> Stated task:
Pick up the blog post about fall leaves and recent reading, writing on from its last sentence, "From the most recent box, though, one book wouldn't stop nagging me to read it."

> Selection:
Search This Blog

Tuesday, October 4, 2011

Turning Leaves, Turning Leaves


Aspects of the fall landscape keep surprising me. Sumac, for instance, is already past its color prime (frost sweetening the berries), while other, larger trees are still primarily green. There’s a lot of variety from one maple to another, the maples by no means all on the same fall schedule—good to know, since it means lots of color still ahead. Birch leaves are going golden, poplars not yet. All the ash leaves are beautiful in their quiet, subtle way. [If you're looking for a post offering a fall color tour, see this one next.]

Last night a friend asked what I’d been reading lately, and the question overwhelmed me. So much, so much! Turning leaves so rapidly at times that they almost created a breeze! I took several books with me to the U.P. but ended up spending most of my vacation reading time with J. B. Priestley’s Lost Empires, a novel of bygone traveling “variety” stage shows. Reading it, I was almost convinced the book was a memoir. Coming home I plunged into Howard Norman’s What Is Left the Daughter, a novel set in Nova Scotia; Gregory Bates’s Tattoos on the Heart, which I highly recommend, about his work with gang kids in Los Angeles; and John Mortimer’s amusing memoir, Clinging to the Wreckage. A friend loaned me Wild Comfort, by Kathleen Dean Moore (and was shocked at how quickly I read it, although I told her sincerely that I will be re-reading it for years to come), a book about nature and grieving that seemed so important and pertinent to lives I know that I immediately ordered copies for my bookstore, and then I needed something light and easy and treated myself to another of the Botswana novels featuring the delightful Mma Ramotswe, this time The Full Cupboard of Life. Isn’t that a wonderful title?

One bit of assigned reading that I finished bare hours before the deadline (the group reading it together was coming to my bookstore for a discussion )was Whitman’s Leaves of Grass. Yes, more turning leaves. A couple people in the group were unpersuaded that reading this work all at once, from start to finish, was the best way to approach it; instead, they advocated the “dipping in” method. Well, I began at the beginning and left a bookmark in place for my next session, but in another sense it was a “dipping-in” experience for me, since I set the book aside so many times to turn to others, often having four going at the same time. This is the way I usually read—a book for the bedroom, a book for the porch, a book for the bathroom, a book for the car. Doesn’t everyone? No, not everyone, but I know I’m not alone, either.

Since joining the American Booksellers Association, I have been receiving a box of advance reading copies (ARCs) of selected titles every month. Who does the selecting—or how—I have no idea. Bruce read one of the books and reviewed it for me, and subsequently a customer ordered it, but many of the titles seem to fall into the category called “chick-lit,” books neither of us would ever choose for ourselves and books I would not order for the store except by special request. From the most recent box, though, one book wouldn’t stop nagging me to read it.

> Data:
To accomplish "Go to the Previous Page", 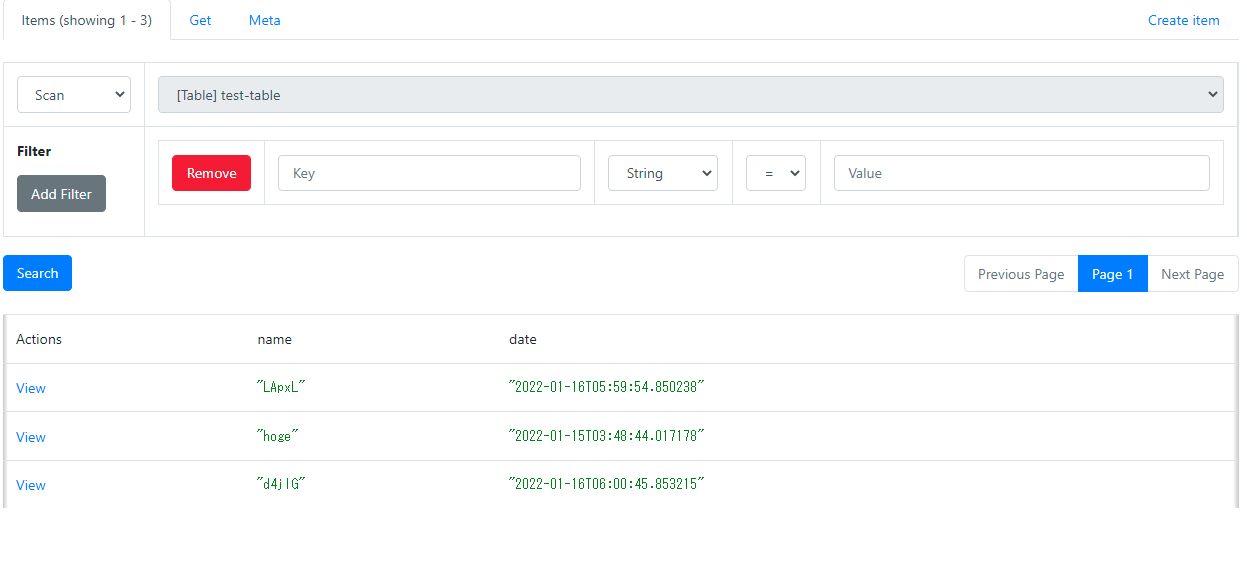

> Answer:
All Fall Down, by Megan Hart, had the cover look of a murder mystery, but that’s not what it was at all. Told in third person throughout, the story alternates between two points of view, one that of a childless married woman nearing 40 (Liesel), the other of a 20-year-old mother of three (Sunshine). The younger woman is the daughter of the older woman’s husband (Chris), but he has never known his child or even that the child his pregnant first wife was carrying when she left him for another man was his. If this isn’t complicated enough, the younger woman lands on her father’s doorstep seeking refuge. At her mother’s insistence, she has escaped the fenced cult compound in which her entire life has been lived, and shortly after her escape everyone inside, including her mother and the fathers of her children, committed mass suicide.

The story sounds sensational, but the author’s telling of it is not overwrought or “thrilling.” The unexpected does occur in life. Unbelievable events do take place, shattering complacency and habit. Moreover, the answers to our prayers--Liesel has been wanting children before Sunshine and her brood arrive—usually do bring unanticipated consequences. Any married person who has gone through a stretch of “This isn’t working!” and come out the other side still married, as well as any parent who knows the exhaustion of dealing with children 24 hours a day, will recognize the truths in this story. Hope and faith ebb and flow. Despair visits from time to time. Then you get up and go on.

One loose end (unless I simply missed something) was the identity of Sunshine’s third child, baby Bliss. The answer to that question would not have been terribly important, as the story of her second child’s father really served only to give a general idea of how babies were conceived within the “Family,” but when I finished the book it occurred to me to wonder. But another strength of this story, aside from its realism, is the way the author portrays different ways of life and beliefs as having different good and bad features. She does not oversimplify choices or judgments, as would have been so easy to do. The characters too were believable, struggling but essentially good and capable individuals.


The chief book of my life these fall days, however, is Jerry Dennis’s The Windward Shore: A Winter on the Great Lakes. I get up in the morning and check and answer my e-mail and then sit down with a fresh cup of coffee and the Dennis book, treating myself to a chapter—or, on greedy mornings, more. The chapter called “A Good Winter Storm” (and in my mind I kept changing the word so that it was “A Great Winter Storm”) gave me an appetite for the season ahead. Yes! Winter! Delicious! “Reading Nature at Pine Hollow” had me almost jumping up and down, wanting to get my reading groups together to tell them, “He’s reading Ulysses! He’s reading Whitman!”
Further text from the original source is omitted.